Well, SCOTUS made its big ruling today, and the key point of contention — the individual mandate — was upheld. I haven’t read the opinions yet, but it seems the IM was ruled not to be permissible under the Commerce Clause, which was what pretty much everyone thought the decision would hinge on, but was declared nevertheless to be constitutional under Congress’s power to tax, presumably under the General Welfare Clause.
I suppose come conservatives will look for positive spin in the Court’s limitations of the Commerce Clause, but there isn’t much to be happy about there. Congress may not be able to force you to buy broccoli on Commerce Clause grounds, but it now seems it can single you out for a $50,000 tax if you don’t. Any hopes that any of us may have had about this still being a limited government of carefully enumerated powers can now be abandoned.

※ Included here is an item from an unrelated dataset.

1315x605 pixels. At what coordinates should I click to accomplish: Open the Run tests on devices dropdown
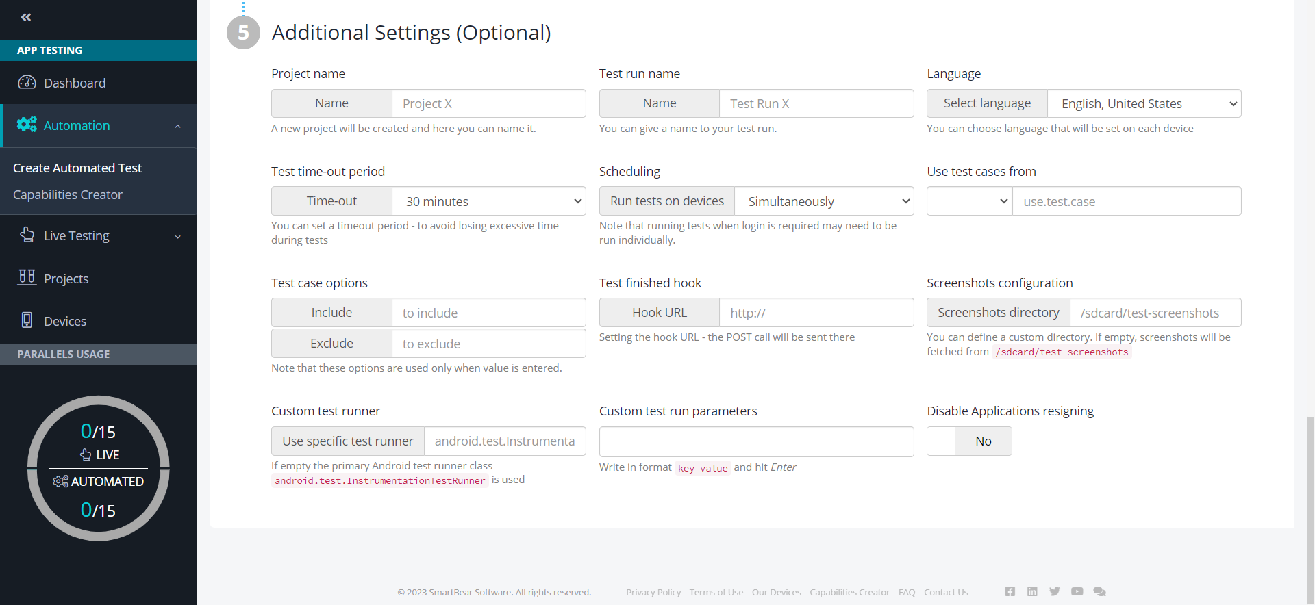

So, it’s a happy day in the White House (tempered, perhaps, by the fact that the President repeatedly insisted that the individual mandate was NOT a tax, and in weeks and months to come tempered perhaps by the effect of this news on the economy).
If you thought this election campaign was already bitter and highly polarized, you ain’t seen nothing yet. But I suppose this decision would have had that effect no matter which way it had gone.
More, perhaps, later, after I’ve had a chance to read the opinions.
3 Comments
Tempered also by the fact that he now has to face an electorate and explain a massive new tax which he said wasn’t a tax but which SCOTUS says it is! I think Roberts has been very subtle and left it to the American electorate to decide.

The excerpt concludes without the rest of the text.